Irena Sendler, a Polish Catholic who helped save thousands from the Nazis, died this morning at the age of 98. Between 1940 and 1943, Sendler and other members of an underground organization smuggled Jewish children—from infants through teens—out of the Warsaw Ghetto. Sendler worked to give these kids a chance at survival by passing them off as Catholics. She kept detailed records so they could one day be reunited with their families. Despite enduring arrest and torture at the hands of the Nazis, Sendler never revealed the location of these records.

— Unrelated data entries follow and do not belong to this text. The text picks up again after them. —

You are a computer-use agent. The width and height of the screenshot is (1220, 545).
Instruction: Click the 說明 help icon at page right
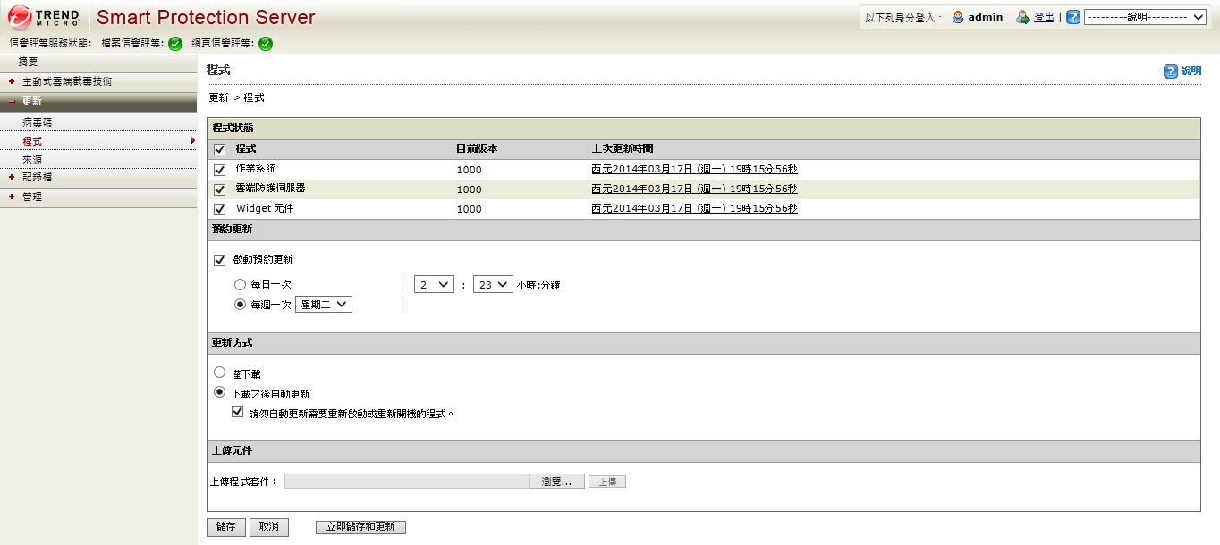[1171, 71]
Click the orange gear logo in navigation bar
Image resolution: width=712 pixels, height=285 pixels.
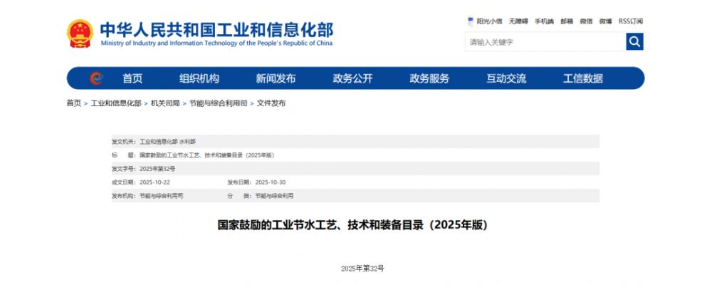tap(96, 78)
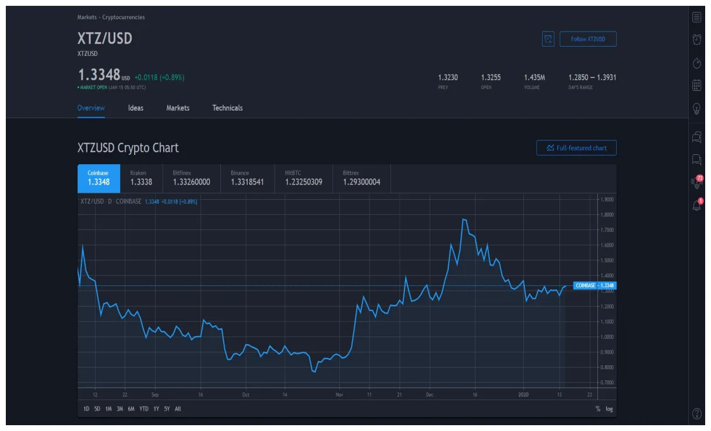The image size is (711, 431).
Task: Open the Ideas tab
Action: tap(135, 108)
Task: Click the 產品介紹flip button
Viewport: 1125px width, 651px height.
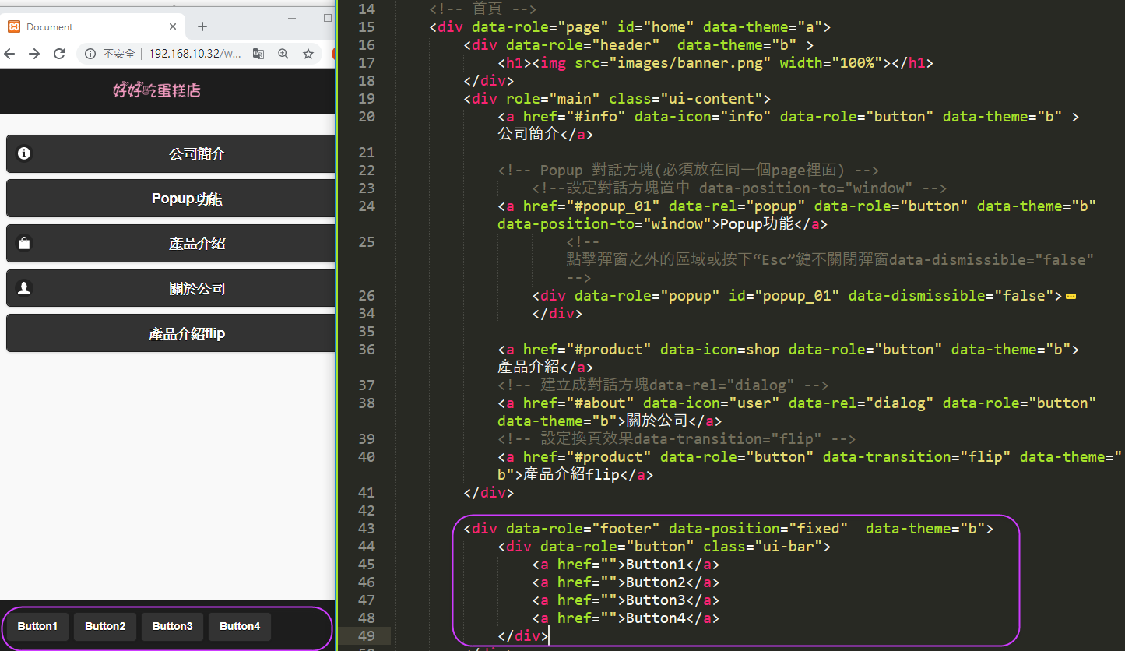Action: (x=171, y=333)
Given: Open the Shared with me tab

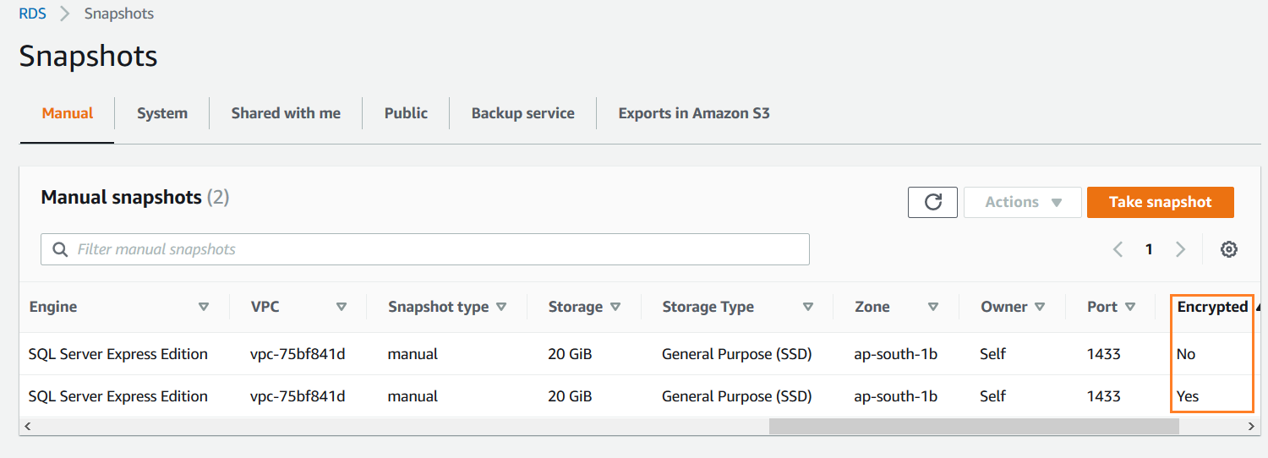Looking at the screenshot, I should (286, 113).
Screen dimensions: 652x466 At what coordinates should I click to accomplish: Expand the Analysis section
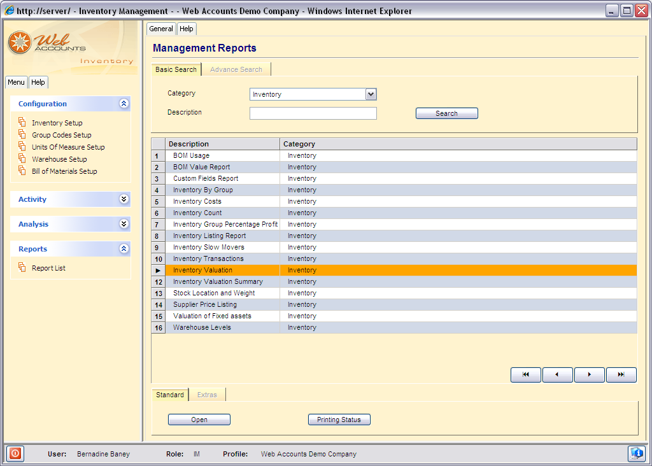tap(124, 224)
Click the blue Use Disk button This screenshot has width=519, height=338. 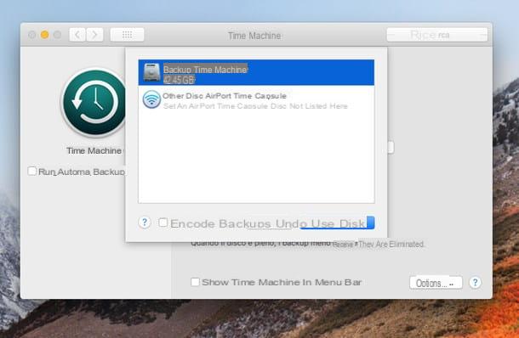coord(337,223)
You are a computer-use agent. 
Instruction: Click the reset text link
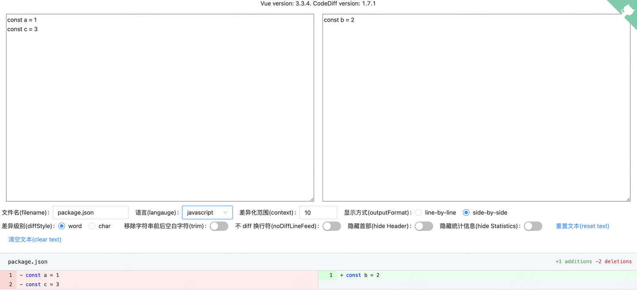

In 1965, she was honored by the Yad Vashem Holocaust memorial for her life-saving efforts. Her story was recently made into a play by Kansas high school students impressed by her selfless service to others, and she received official honors from her native Poland just last year. Despite these accolades, Sendler never considered herself a heroine, and said, “We who were rescuing children are not some kind of heroes. Indeed, that term irritates me greatly. The opposite is true—I continue to have qualms of conscience that I did so little.”

It is unfortunate that Sendler’s faith is not mentioned in the otherwise fitting tributes to her life that were released today from the Associated Press and Agence France Press. It is all too common for news stories to make note of a subject’s Catholic faith if the subject of the article is cast in a bad light. Furthermore, the Catholic Church is often unfairly and inaccurately maligned for not doing more to help Jews during the Holocaust. It would have been appropriate for these two major news outlets to recognize the Catholic faith that one brave Polish woman held so dear.